* 作業指示:
[a] 映画『アンダードッグ』を紹介する文章によれば、大村龍太が晃と出会った場所はどこですか。
[b] 映画『アンダードッグ』と北村匠海を取り上げた文章を、最後の文の後から書き進めてください。

* 抜粋:
_ _ _ _
北村匠海
映画『アンダードッグ』
限界まで追求した「プロの姿」
アンダードッグの遠吠えが放つものとは―
「日常」というものは誰の中にも存在しているにも関わらず、一つとして同じ形をしていない。だから私たちは相手を理解しようと、時に遠ざけようと必死に生きていく。彼が演じる“男の子たち”はいつだってどこか自分自身に悩んでいる。そんな誰もが経験する脆さが美しい。その美しさが「人間らしさ」と同じ質感で共鳴するが故に、彼の“芝居”から“声”から目が、耳が離せないのだろうか。圧倒的に「北村匠海」であるはずなのに、すべてが無色透明に見えるのは何故?ドラマチックを体現する彼に聞いた作品の話―
映画『アンダードッグ』
<あらすじ>
一度は手にしかけたチャンピオンへの道……そこからはずれた今も〝かませ犬(=アンダードッグ)〟としてリングに上がり、ボクシングにしがみつく日々をおくる崖っぷちボクサー・末永晃(森山未來)。幼い息子・太郎には父親としての背中すら見せてやることができず“かませ犬”から“負け犬”に。一抹のプライドも粉砕され、どん底を這いずる“夢みる”燃えカスとなった男は、宿命的な出会いを果たす。一人は、 “夢あふれる”若き天才ボクサー・大村龍太(北村匠海)。児童養護施設で晃と出会いボクシングに目覚めるが、過去に起こした事件によってボクサーとして期待された将来に暗い影を落とす。もう一人は、夢も笑いも半人前な “夢さがす”芸人ボクサー・宮木瞬(勝地涼)。大物俳優の二世タレントで、芸人としても鳴かず飛ばずの宮木は、自らの存在を証明するかのようにボクシングに挑む。三者三様の理由を持つ男たちが再起という名のリングに立つとき、飛び散るのは汗か、血か、涙か。
_ _ _ _
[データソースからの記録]
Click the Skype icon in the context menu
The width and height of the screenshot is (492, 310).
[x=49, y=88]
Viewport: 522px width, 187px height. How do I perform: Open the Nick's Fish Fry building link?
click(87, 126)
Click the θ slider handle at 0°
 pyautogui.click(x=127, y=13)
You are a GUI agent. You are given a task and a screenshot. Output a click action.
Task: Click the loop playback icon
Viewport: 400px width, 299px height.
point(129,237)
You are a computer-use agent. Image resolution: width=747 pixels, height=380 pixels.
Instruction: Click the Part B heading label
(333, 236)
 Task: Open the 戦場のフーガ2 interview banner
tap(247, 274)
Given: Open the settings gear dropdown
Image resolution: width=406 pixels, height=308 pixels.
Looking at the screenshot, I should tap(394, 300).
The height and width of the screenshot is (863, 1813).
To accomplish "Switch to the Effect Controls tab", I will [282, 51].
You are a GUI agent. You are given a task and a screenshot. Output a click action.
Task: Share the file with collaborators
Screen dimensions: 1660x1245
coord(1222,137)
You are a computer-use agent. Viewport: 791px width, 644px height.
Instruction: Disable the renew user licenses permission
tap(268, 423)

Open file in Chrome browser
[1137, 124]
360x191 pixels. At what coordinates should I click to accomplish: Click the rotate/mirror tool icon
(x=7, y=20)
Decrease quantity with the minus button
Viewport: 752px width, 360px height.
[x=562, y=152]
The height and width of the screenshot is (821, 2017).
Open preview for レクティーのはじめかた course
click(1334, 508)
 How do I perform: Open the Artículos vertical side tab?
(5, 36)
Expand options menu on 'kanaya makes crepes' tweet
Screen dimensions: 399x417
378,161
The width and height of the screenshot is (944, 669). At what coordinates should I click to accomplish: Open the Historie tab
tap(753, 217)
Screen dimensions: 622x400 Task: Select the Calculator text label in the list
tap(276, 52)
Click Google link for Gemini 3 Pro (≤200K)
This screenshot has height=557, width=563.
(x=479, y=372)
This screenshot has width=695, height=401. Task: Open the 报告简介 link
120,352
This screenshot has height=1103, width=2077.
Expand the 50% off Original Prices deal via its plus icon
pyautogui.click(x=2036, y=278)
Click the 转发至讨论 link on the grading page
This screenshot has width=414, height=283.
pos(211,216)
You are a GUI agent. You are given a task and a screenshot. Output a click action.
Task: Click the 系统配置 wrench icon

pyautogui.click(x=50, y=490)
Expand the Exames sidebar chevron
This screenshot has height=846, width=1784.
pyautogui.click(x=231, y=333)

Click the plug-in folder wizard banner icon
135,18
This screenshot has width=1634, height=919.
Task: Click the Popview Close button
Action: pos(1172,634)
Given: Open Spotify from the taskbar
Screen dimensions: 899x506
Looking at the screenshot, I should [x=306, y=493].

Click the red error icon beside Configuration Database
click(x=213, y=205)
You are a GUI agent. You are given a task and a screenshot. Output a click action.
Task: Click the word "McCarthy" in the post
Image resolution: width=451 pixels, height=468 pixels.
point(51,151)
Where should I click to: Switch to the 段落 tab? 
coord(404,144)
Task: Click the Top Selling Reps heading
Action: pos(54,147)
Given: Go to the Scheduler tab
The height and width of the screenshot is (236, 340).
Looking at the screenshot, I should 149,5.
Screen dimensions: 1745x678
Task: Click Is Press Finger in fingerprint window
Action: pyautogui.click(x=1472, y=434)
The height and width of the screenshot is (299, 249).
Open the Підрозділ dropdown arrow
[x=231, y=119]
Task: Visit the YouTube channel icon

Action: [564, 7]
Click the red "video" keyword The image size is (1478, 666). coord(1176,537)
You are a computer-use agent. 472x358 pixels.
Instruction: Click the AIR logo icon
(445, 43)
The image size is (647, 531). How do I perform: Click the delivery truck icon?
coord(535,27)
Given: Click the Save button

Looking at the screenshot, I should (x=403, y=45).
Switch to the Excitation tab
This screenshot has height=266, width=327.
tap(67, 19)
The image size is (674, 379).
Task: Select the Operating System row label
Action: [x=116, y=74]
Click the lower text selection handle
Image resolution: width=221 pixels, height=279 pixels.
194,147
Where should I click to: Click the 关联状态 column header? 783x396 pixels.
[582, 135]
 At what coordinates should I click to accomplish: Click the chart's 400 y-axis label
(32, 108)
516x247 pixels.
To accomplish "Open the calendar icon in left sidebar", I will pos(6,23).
_ _ _ _
* 各作業の回答:
[a] 児童養護施設です。

[b]
<大村龍太>
“夢あふれる”若き天才ボクサー。児童養護施設で晃と出会いボクシングに目覚めるが、過去に起こした事件によってボクサーとして期待された将来に暗い影を落とす。
大村龍太 × 北村匠海
龍太はずっとアウトローな世界を生きてきて、ボクシングに出会ったことで更生して現在は真面目に生きている青年。更生した後の好青年な雰囲気と奥底に残る半グレでアウトローだった彼の危うさがちぐはぐに重なり合っているキャラクターでした。
演じる上で龍太の「ちぐはぐさ」を
どう意識されましたか?
「軽さ」ですかね。監督からも「彼の軽さが出るといいね」と言われていたので、晃(森山未來)と接する時も「軽さ」を意識していました。加えて「何を考えてるんだろう」「誰なんだろう」という違和感が出るといいな、と思いながら。リングの上では彼の「軽さ」とのギャップが出るように本心むき出しの龍太の在り方を大切にしていました。
確かに龍太の「軽さ」には
明るさと謎めきがあると感じました。
龍太のタトゥーには何か意味はあるんですか?
きっと彼の場合は自分にタトゥーを入れて「自分を汚い存在にする」というのが存在価値だったんです。僕自身はタトゥーカルチャーに賛成派なんですが、龍太にとっては自己肯定のための一つの表現だったんだと思います。いわば彼の主張ですよね。
デザインは監督の指示で?
そうですね。左右の腕が確かドラゴンで首にクラウンが入っていて、みぞおちには文字が入っていました。みぞおちのタトゥーは作中ではあまり映っていないんですが、タトゥーの言葉の意味がかなりアウトローな意味なので映ってなくて良かったな…と(笑)。
裏情報ですね(笑)。
ボクシングを見るのと実際にやるのとでは
どういった違いや発見がありましたか?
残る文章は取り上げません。